**EXERCISE:** With pictures excluded, copy word for word the lines in the data below from the line containing "The image size is (1284, 585)." through the line containing "Open the X social".

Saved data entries
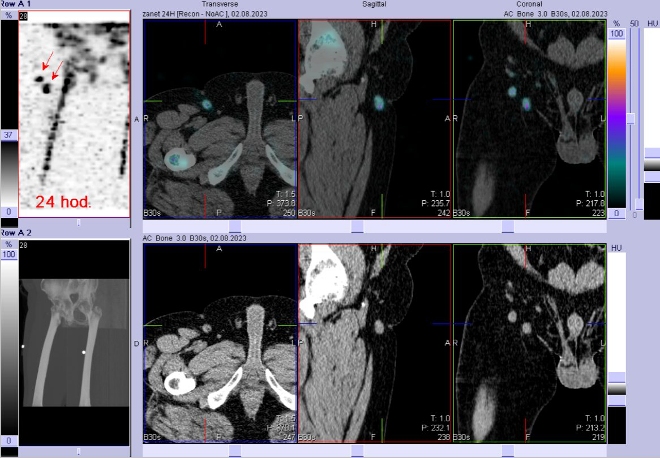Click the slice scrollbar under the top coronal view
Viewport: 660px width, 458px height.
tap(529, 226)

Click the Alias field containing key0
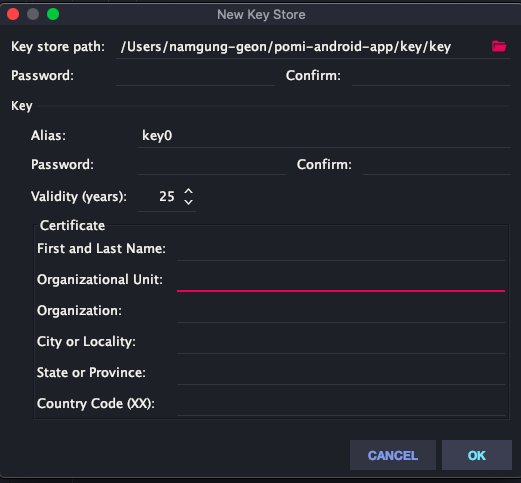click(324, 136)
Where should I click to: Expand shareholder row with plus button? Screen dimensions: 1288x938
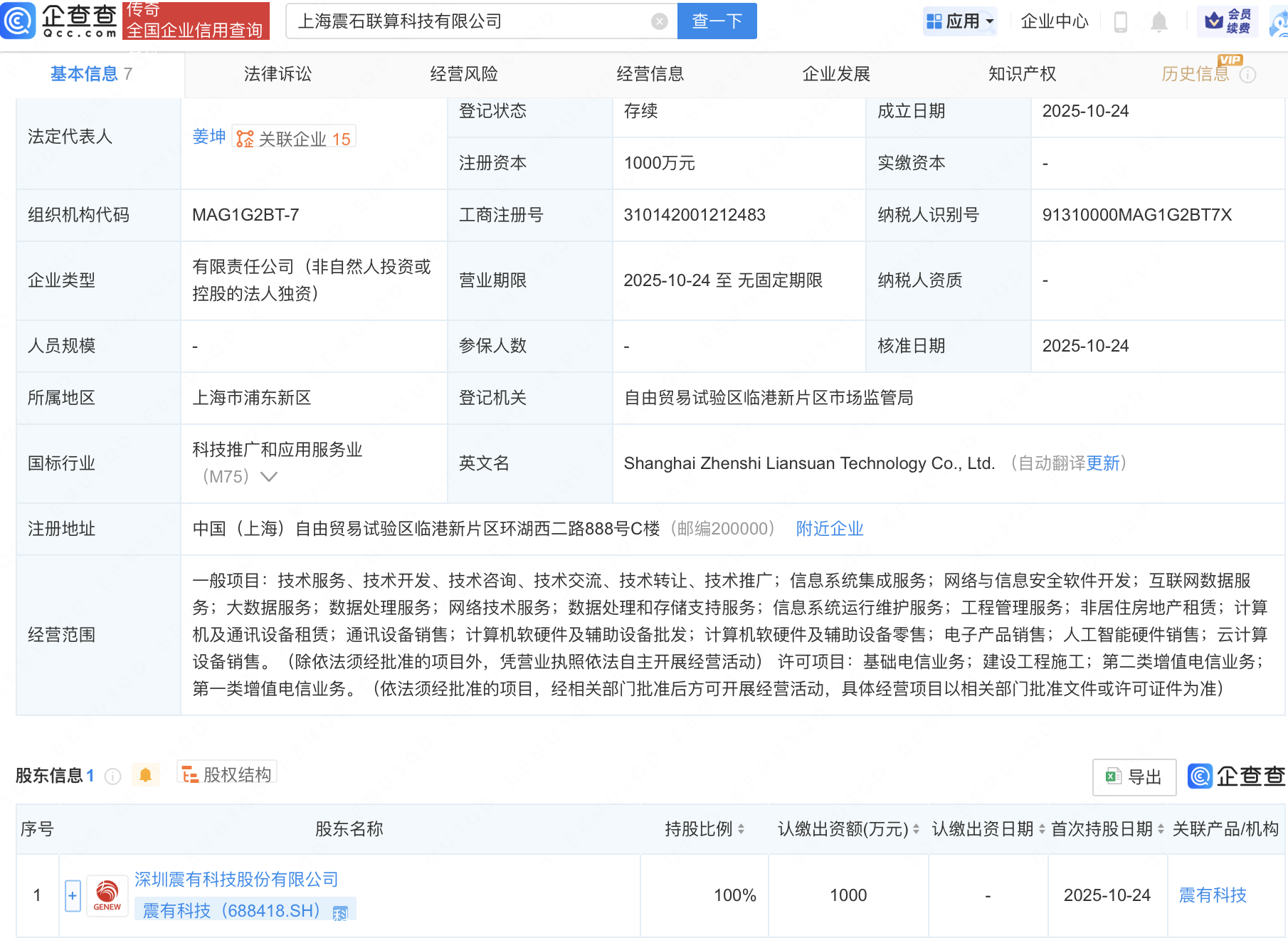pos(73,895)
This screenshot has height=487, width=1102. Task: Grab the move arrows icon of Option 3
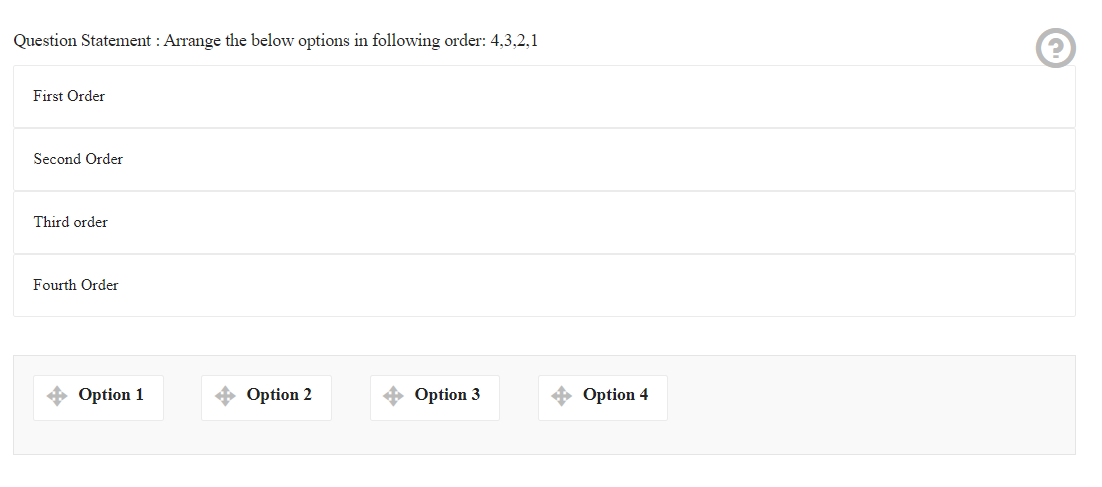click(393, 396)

--

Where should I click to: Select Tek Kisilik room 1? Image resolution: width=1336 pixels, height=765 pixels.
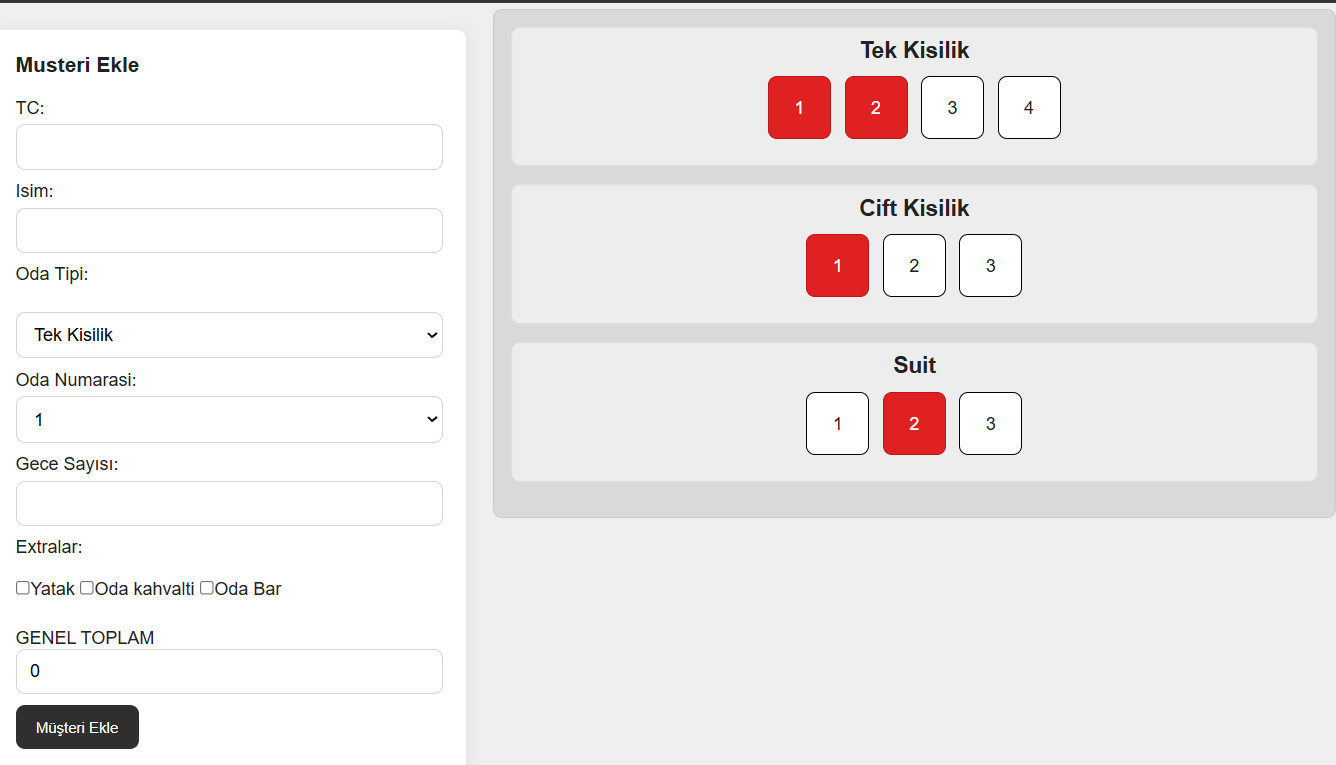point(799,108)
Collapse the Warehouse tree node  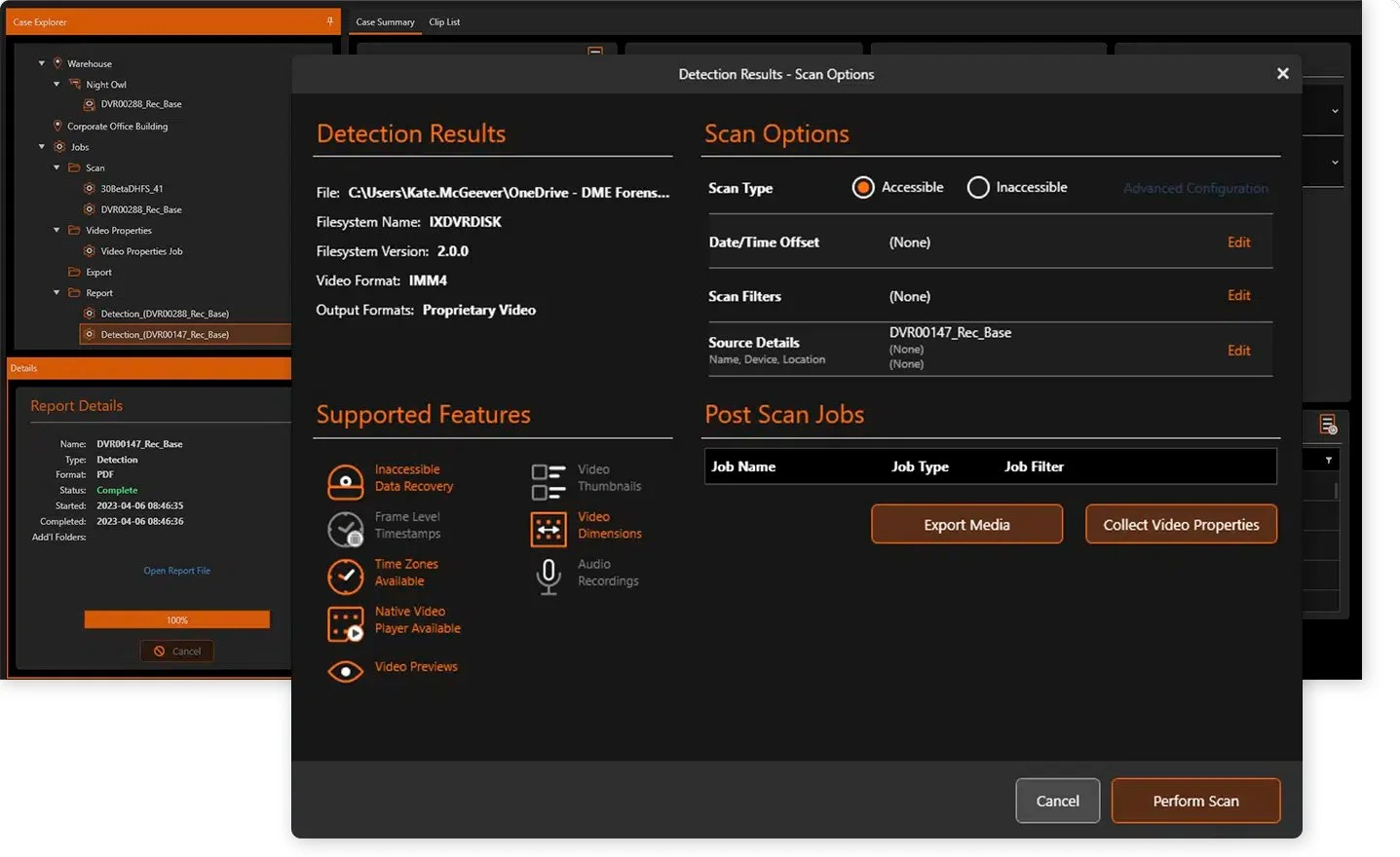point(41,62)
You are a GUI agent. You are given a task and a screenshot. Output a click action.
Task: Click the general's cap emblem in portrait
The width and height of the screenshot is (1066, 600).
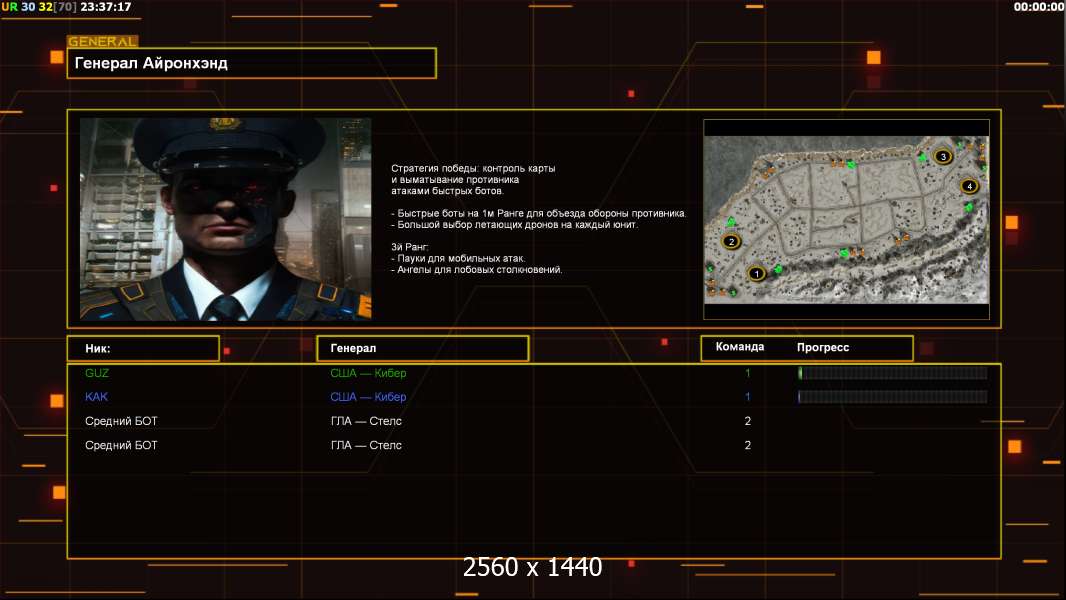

---

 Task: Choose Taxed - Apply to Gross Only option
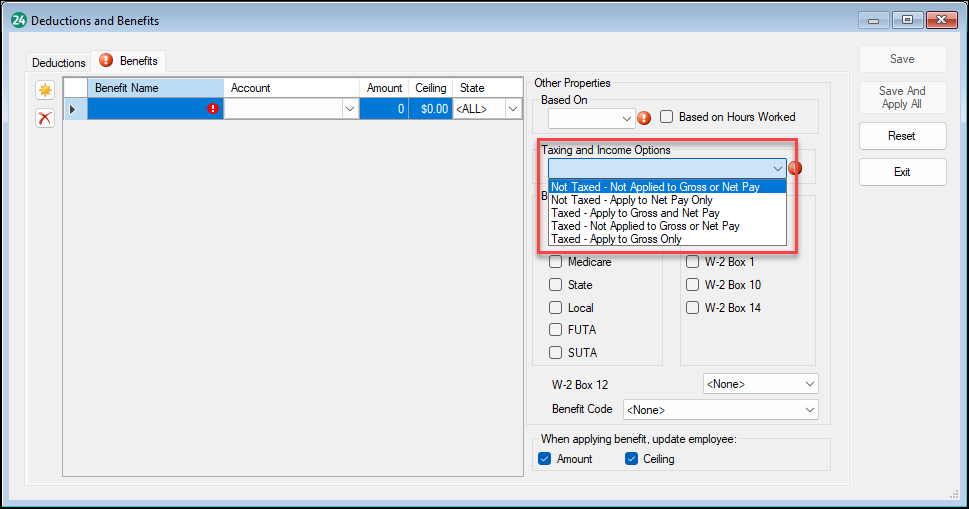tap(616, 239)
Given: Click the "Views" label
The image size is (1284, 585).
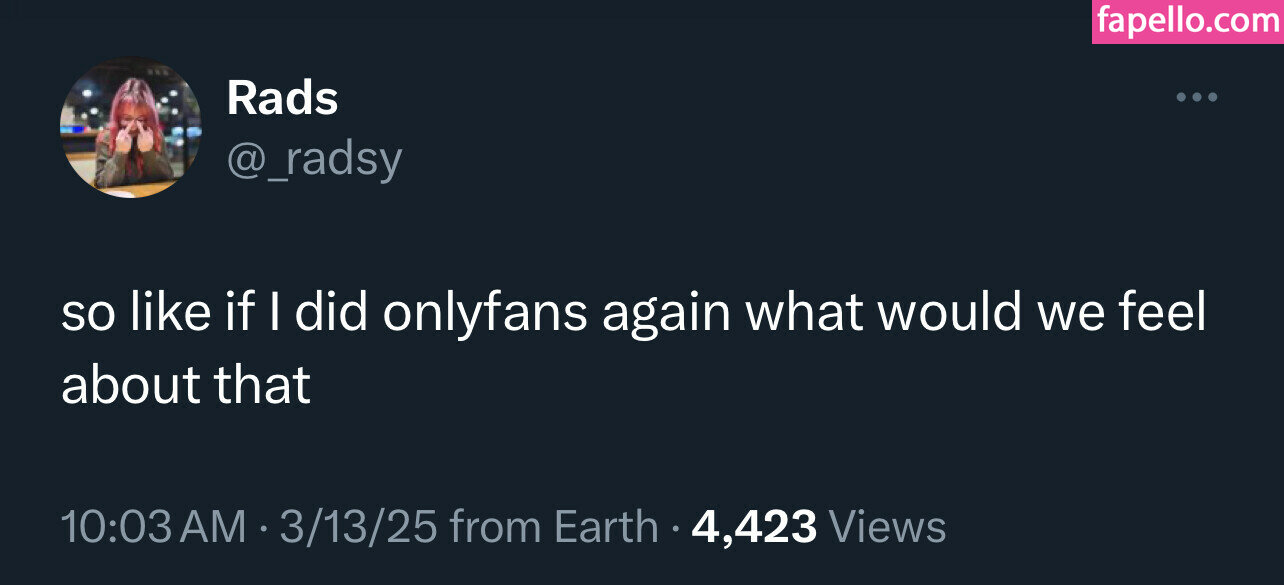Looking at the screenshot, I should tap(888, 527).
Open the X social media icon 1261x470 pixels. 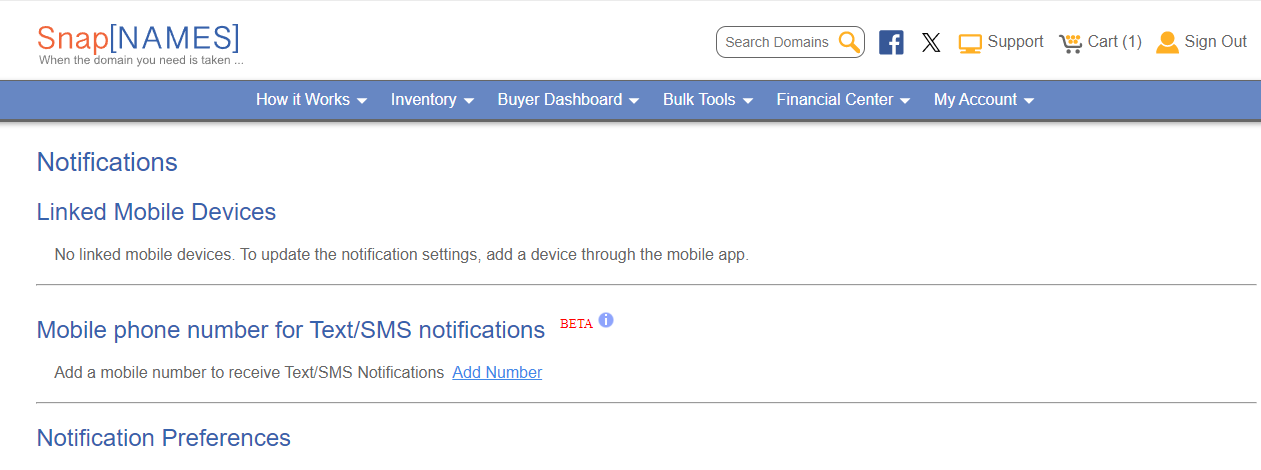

**RESULT OF THE EXERCISE:**
The image size is (1284, 585).
Looking at the screenshot, I should tap(888, 527).
Open the X social media icon 1261x470 pixels. 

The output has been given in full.